Vendredi 5 mars, heure locale 1835hrs. Quelque part en Asie.

La journée avait plutôt bien commencé.

A midi chez un copain à organiser un bref séjour au bord de la mer. On part quand. On dort où… il fallait que ce soit un peu plus préparé que d’habitude, à cause d’un très court bout de ciel en avion (d’habitude c’est en moto, donc plus flexible).

Puis je m’arrête dans un de mes endroits presque habituel, pour un café et un truc à avaler. J’étais tellement contente que ce tout petit café soit encore là, une affaire de famille qui avait réussi à survivre au milieu de tous les rideaux baissés, je crois qu’ils avaient été surpris de me revoir, après des mois et des mois d’absence, coincée ailleurs. 

Je pense alors que les gens sont décidément bien gentils et que la vie est sympathique, les projets simples en bonne compagnie encore tout à fait possibles, d’autant que le projet était né hier soir sur une terrasse, sans masques, autour de quelques bières et pizzas, tout ça baigné dans des 25 degrés caressants…

Une femme qui travaille dans le café vient s’asseoir à côté de moi, comme souvent.

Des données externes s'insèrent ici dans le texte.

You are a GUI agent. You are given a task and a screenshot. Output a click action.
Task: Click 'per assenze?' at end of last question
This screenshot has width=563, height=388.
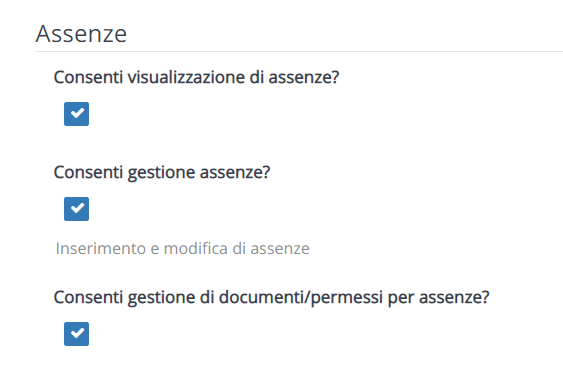(x=439, y=298)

« Tu sais ce qui se passe en Birmanie (Myanmar) ? » je réponds « Oui, bien sûr, c’est terrible…. » « Regarde, j’ai reçu des vidéos via Facebook… »

C’est là je crois que ça a commencé à dégringoler. Tout en birman bien sûr, et les photos de plus de trente jeunes, peut-être plus, je ne peux pas compter, défilent, avec leur jeunesse presque insolente et la pose un peu austère que tous les Asiatiques prennent sur les photos….

« Ils sont tous morts ? » « Oui, tués par la junte militaire, comme ça, regarde ». Et une autre vidéo, assez bordélique (ça se comprend), avec des gens qui courent, qui tombent…. 

« Et il y a ça aussi » : autre vidéo ; un avion, de la fumée, quelques corps au sol, d’autres qui se relèvent et transportent des blessés, ou des morts, dans des couvertures… quoi, ils ne bombardent quand même pas ? la vidéo ne veut pas dire grand-chose, comme ça…

Et de larges rues bondées de manifestants, sur une rivière des barques, serrées les unes contre les autres comme des sardines, et remplies de manifestants aussi.

Je n’ai pas Facebook, je contacte donc un copain pour qu’il essaie de récupérer les vidéos et qu’on les diffuse (il s’y connaît, moi je suis nulle)

« Et il y a un rassemblement aujourd’hui à ……. pour protester contre tout ça » 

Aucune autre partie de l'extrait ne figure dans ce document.